With that housekeeping aside, to answer your points:
You don't know females with identical applications to males. Even if their stats are approximately the same, they didn't write the same essays, have identical ECs, apply at the precise same time to the same school, or interview identically well. They didn't demonstrate identical personal characteristics that go beyond the numbers. There is no shortage of high stat individuals to admit to medical schools, so that there is no reason for schools to need to lower the bar to get the right number of either gender into seats. There will be some variation in the actual numbers of MCAT scores and GPAs of admitted students to a particular school, but they are all going to fall within fairly narrow ranges. There are many factors that go into selecting which individuals from within a pool of applicants with given stats actually get seats. Gender is only one.

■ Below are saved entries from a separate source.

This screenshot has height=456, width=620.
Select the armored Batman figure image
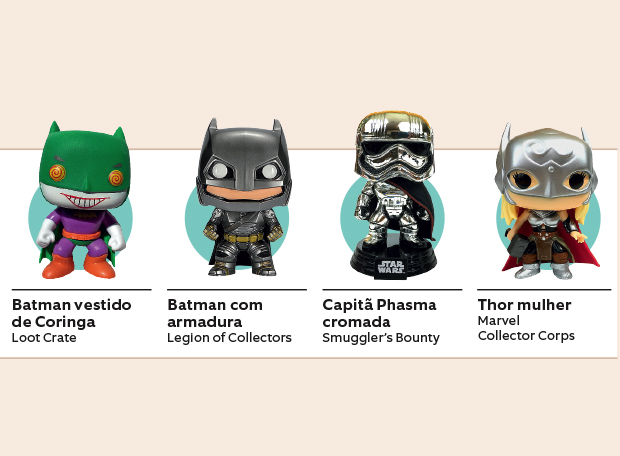click(243, 197)
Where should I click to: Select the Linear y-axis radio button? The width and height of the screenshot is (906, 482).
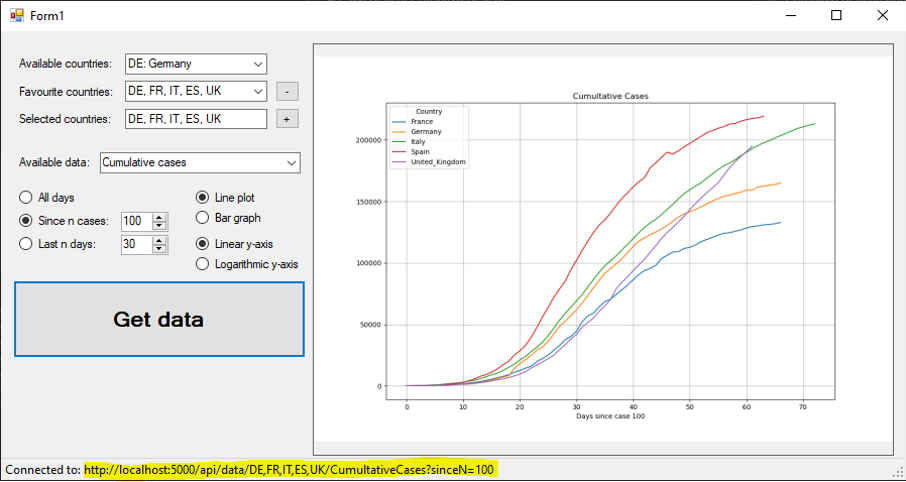(203, 244)
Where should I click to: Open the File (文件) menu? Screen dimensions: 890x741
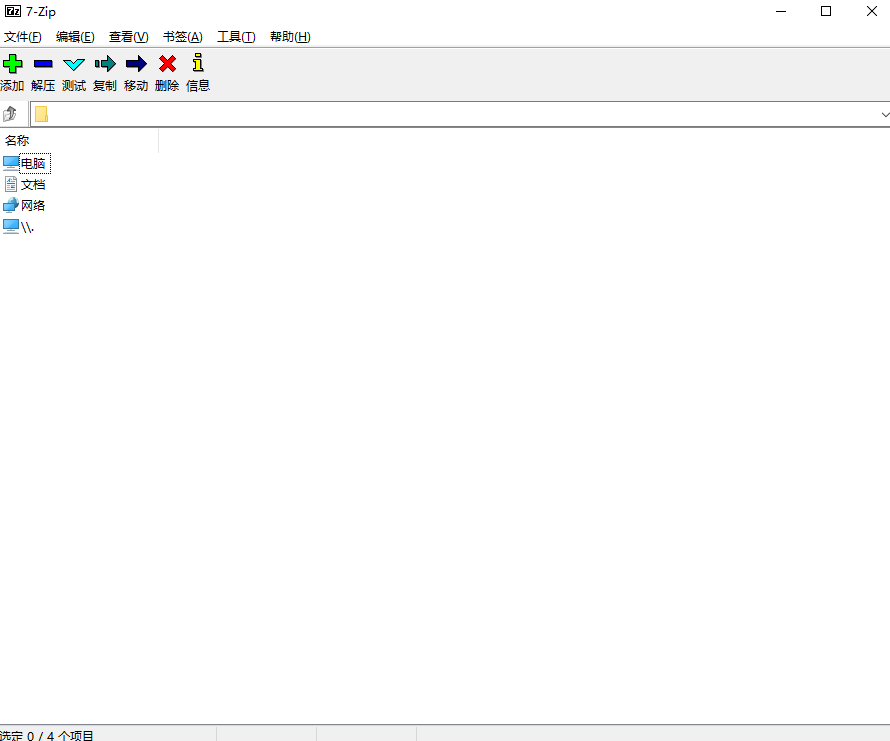[22, 37]
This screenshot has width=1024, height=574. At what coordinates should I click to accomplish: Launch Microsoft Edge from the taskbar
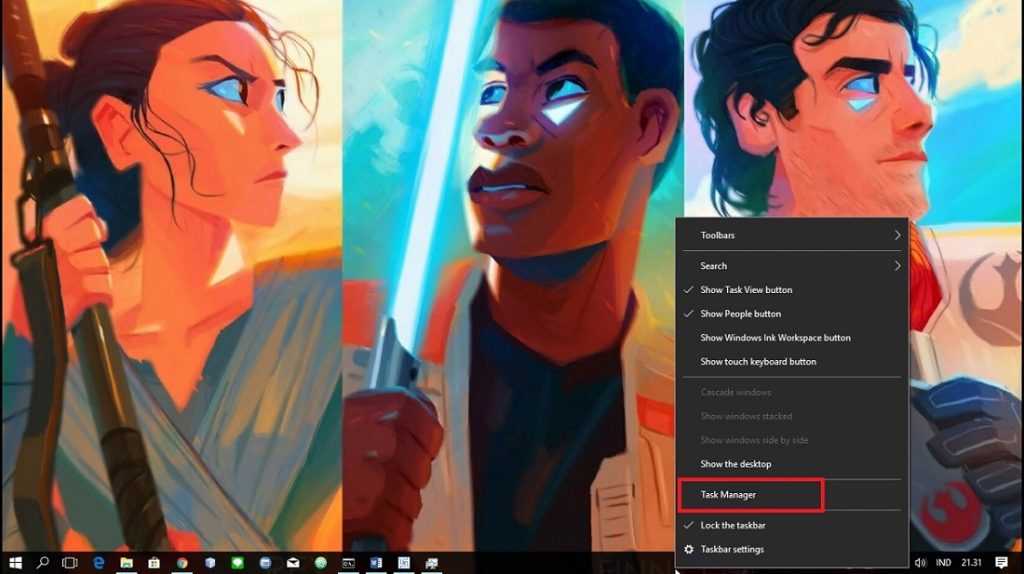click(99, 563)
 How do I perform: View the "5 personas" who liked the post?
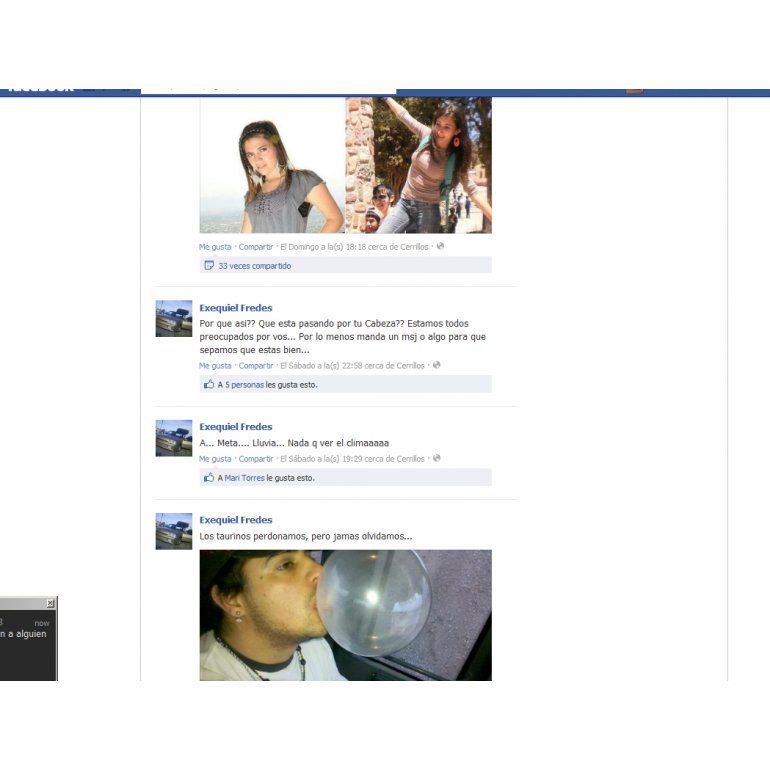[x=244, y=384]
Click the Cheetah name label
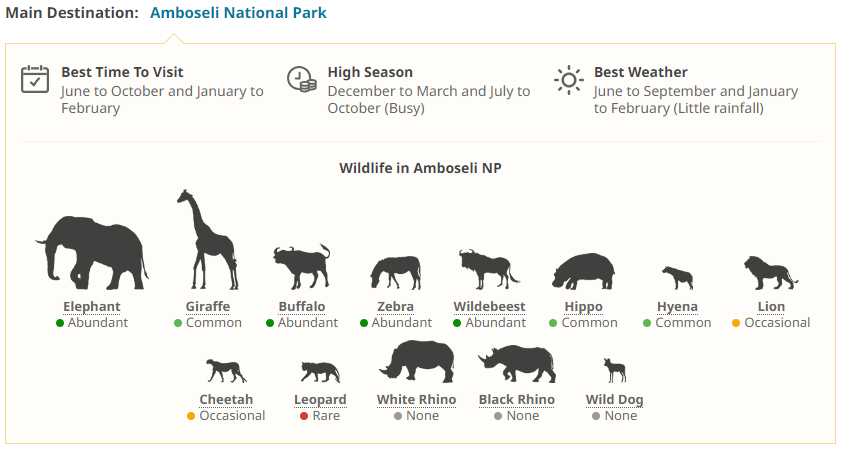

As for how a transgender student would "count," it would probably depend on what they put on their app. Any school that is going to play gender police and decide which grouping a student "really" belonged in is one that is far more likely to just avoid the controversy by moving along to an applicant that doesn't cause them to have to make that determination. I didn't talk about my own gender in my app at all. I did discuss wanting to make a contribution toward better access to care for GLBT patients, but I didn't feel the need to waste precious characters discussing irrelevant personal matters. Everyone has coming of age stories, and they might be very interesting indeed, but the PS is about why you want to be a doctor, and I had more cogent things to say about that directly. If my school wasn't aware they were getting a transguy as a student, so much the better. They got a little extra diversity thrown in for "free," no need to do anything extra to make it happen.
I'm hoping your thread doesn't get deleted... and that it doesn't turn into a dogpile. There is absolutely room for civil discussion regarding these topics.
One reason that I am so vocal about being transgender is that we are health care professionals, or going to be someday, and we will encounter patients who are transgender, or gender nonconforming, etc. Those patients deserve to be cared for by people who have at least given serious thought to an issue that so greatly impacts their physical, mental, social, and spiritual well-being. Even if we come to different opinions regarding these issues, they deserve to be given meaningful consideration, beyond crude jokes and celebrity gawking. Although this discussion started out a little rough, I thank you for opening it up. I hope you will come to appreciate its value as much as I do.